→ Problem statement
In the records below, tally every line containing "This". Report only the total.

Saved entries
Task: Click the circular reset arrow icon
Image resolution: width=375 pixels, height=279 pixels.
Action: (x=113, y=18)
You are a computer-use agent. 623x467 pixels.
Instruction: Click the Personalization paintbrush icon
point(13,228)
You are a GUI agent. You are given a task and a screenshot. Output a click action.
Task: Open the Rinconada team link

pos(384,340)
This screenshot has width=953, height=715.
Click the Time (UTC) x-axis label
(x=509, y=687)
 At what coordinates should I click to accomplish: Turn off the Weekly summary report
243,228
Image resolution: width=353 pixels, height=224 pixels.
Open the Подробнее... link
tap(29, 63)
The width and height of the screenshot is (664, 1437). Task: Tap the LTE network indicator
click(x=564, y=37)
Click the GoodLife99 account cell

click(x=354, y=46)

...

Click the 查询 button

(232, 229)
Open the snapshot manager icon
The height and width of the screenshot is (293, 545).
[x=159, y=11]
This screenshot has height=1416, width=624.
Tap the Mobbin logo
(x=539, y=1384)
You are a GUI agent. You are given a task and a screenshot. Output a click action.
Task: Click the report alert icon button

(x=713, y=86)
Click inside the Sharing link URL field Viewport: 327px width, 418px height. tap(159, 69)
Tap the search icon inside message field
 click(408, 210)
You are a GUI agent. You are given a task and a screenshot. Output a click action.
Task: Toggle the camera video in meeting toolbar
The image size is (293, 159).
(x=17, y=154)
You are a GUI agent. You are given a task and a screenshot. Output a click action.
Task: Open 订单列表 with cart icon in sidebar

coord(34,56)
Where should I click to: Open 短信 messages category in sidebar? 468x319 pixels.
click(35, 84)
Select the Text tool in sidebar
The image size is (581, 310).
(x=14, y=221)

→ Task solution
2